Based on the interpretation of ¹H- and ¹³C-NMR data of 1, it was inferred that 1 is a eudesmane-type sesquiterpene containing two glucopyranosyl moieties. An enzymatic hydrolysis of 1, high performance liquid chromatography (HPLC) experiment, and analysis of coupling constants (both 8.0 Hz) of two anomeric protons led to the establishment of the sugars in 1 as β-d-glucopyranose. The heteronuclear multiple bond correlation (HMBC) experimental data showed long-range correlations between the signal of H-6 (δ_H 4.64) and Glc-1’ (δ_C 104.6) and the signal of H-1 (δ_H 4.18) and Glc-1” (δ_C 102.1) (Figure S6), indicating that the positions of the glucopyranosyl moieties are C-1 and C-2. The positions of the three hydroxyl groups were also determined by HMBC correlations to be C-1, 6, and 9. The relative stereochemistry of the hydroxyl groups at C-1, 6, and 9 were determined as all β-forms on the basis of the NOESY correlations (H-1 with H-5, H-5 with H-6/H-7) (Figure 2, Figure S7). To make the stereochemistry of 1 clearer, we generated 2 by enzymatic hydrolysis of 1 (Figure 1). The NOESY spectra of 2 revealed correlations of H-1 with H-9, H-5 with H-2α/H-6/H-8α, H-6 with H-7, and H-14 with H-2β/H-8β (Figure 2). To determine absolute configurations of 1 and 2, we obtained a derivative 1a by acidic hydrolysis of 1 (Figure 1). Additionally, an enzymatic hydrolysis of 1a was performed to remove the sugar moiety at C-1 and to produce 1b (Figure 1). In the ¹H- and ¹³C-NMR spectra of both molecules, there are similar signals that correspond to the protons of the eudesmane-type skeleton, except for the chemical shifts of the proton in C-1 in both 1a and 1b, which are different due to the presence or absence of the sugar residue. The absolute configurations at C-1, 9, and 10 of 1b were established by comparing its experimental ECD spectrum with calculated spectra of (1R,9S,10R) and (1S,9R,10S) models using the time-dependent density functional theory (TDDFT) method. The experimental ECD spectrum of 1b displayed a positive Cotton effect (CE) at 232 nm ($\mathsf{∆}\mathsf{\epsilon }$ + 24.8). The experimental data were in good agreement with the calculated ECD spectrum of the (1R,9S,10R) model (Figure 3), suggesting the absolute configuration of 1b as (1R,9S,10R). Therefore, the structure of the new compound 1 was elucidated as (1R,5S,6R,7S,9S,10S)-1,6,9-trihydroxy-eudesm-3-ene-1,6-di-O-β-d-glucopyranoside.

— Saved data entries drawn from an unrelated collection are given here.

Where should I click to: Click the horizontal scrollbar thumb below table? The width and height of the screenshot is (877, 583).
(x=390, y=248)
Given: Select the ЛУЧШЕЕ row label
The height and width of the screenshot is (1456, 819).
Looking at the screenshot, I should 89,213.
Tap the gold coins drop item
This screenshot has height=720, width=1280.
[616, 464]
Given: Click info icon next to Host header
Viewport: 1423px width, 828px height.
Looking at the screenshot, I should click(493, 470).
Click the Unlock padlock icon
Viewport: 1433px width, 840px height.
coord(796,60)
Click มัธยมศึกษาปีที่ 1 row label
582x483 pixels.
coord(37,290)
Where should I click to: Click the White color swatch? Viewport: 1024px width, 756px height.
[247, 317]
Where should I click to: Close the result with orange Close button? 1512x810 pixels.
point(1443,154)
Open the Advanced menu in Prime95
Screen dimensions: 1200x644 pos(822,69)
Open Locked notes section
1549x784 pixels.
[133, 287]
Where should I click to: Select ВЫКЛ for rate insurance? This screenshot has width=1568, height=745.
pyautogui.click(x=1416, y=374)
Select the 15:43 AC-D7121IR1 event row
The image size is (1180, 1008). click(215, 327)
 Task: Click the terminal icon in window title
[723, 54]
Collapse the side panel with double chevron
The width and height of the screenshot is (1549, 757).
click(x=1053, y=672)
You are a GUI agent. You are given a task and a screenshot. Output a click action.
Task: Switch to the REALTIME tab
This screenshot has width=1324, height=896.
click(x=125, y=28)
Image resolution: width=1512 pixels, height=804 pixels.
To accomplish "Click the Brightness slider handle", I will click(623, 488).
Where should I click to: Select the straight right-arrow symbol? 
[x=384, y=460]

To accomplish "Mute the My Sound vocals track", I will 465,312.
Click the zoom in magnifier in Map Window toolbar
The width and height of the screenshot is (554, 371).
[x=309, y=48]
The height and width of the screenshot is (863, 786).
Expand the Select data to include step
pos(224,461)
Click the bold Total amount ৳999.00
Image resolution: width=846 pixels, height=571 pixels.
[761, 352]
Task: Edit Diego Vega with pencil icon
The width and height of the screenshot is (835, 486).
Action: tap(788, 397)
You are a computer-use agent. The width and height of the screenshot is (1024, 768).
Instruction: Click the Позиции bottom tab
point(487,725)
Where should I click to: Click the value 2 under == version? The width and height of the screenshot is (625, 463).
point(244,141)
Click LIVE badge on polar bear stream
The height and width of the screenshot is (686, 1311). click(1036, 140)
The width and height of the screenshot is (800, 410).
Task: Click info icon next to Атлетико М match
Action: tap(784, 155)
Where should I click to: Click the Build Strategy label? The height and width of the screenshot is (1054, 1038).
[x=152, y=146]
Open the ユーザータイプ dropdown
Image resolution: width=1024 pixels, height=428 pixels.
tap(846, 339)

The planar structure of 2 turned out to be the same as 1β,6β,9α -trihydroxy-trans-eudesm-3-ene-6-O-β-d-glucopyranoside, which was isolated previously from the flower of A. koraiensis and reported only its relative configuration [4]. Although their ¹H- and ¹³C-NMR spectroscopic data were identical, indicating they are the same compounds, we found that 2 has different configuration (9β-hydroxy-) from the other one (9α-hydroxy-). Thus, we propose the structure of the known compound 2 as (1R,5S,6R,7S,9S,10R)-1,6,9-trihydroxy-eudesm-3-ene-6-O-β-d-glucopyranoside.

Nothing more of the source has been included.